> **REQUIREMENT**: What lines below contain the string "will"? List them all.
============
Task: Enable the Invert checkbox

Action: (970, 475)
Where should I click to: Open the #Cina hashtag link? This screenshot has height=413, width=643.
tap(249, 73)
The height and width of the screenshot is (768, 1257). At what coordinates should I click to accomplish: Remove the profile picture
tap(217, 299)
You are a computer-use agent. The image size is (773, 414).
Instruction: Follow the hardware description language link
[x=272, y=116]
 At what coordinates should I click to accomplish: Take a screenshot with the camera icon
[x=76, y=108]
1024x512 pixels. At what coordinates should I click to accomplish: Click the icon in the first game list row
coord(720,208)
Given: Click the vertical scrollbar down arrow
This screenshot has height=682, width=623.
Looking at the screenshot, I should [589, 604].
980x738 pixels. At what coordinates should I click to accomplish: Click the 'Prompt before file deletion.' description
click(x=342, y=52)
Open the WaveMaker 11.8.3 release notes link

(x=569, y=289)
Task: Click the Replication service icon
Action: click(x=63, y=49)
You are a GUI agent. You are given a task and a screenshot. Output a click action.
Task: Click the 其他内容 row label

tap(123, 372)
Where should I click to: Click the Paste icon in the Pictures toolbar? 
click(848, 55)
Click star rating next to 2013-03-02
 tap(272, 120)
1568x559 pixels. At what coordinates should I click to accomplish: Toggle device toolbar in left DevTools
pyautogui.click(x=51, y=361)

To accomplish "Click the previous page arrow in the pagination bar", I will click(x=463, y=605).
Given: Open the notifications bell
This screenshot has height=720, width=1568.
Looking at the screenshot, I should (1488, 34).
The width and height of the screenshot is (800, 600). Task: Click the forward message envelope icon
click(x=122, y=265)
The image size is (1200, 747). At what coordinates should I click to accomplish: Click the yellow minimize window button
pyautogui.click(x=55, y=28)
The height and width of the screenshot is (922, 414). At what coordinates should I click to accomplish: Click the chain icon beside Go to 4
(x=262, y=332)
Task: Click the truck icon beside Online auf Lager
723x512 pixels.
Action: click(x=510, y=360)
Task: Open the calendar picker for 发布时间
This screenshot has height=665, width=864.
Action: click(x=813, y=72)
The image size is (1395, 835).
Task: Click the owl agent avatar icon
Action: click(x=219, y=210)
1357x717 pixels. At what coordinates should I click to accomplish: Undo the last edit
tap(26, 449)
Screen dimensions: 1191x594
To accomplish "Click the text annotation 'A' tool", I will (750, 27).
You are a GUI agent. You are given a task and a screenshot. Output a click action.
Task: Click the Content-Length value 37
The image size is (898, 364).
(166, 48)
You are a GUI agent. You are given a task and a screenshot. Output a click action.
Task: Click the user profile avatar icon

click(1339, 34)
============
> **TASK RESULT**:
To accomplish "Click the previous page arrow in the pagination bar", I will click(x=463, y=605).
To accomplish "Click the text annotation 'A' tool", I will (750, 27).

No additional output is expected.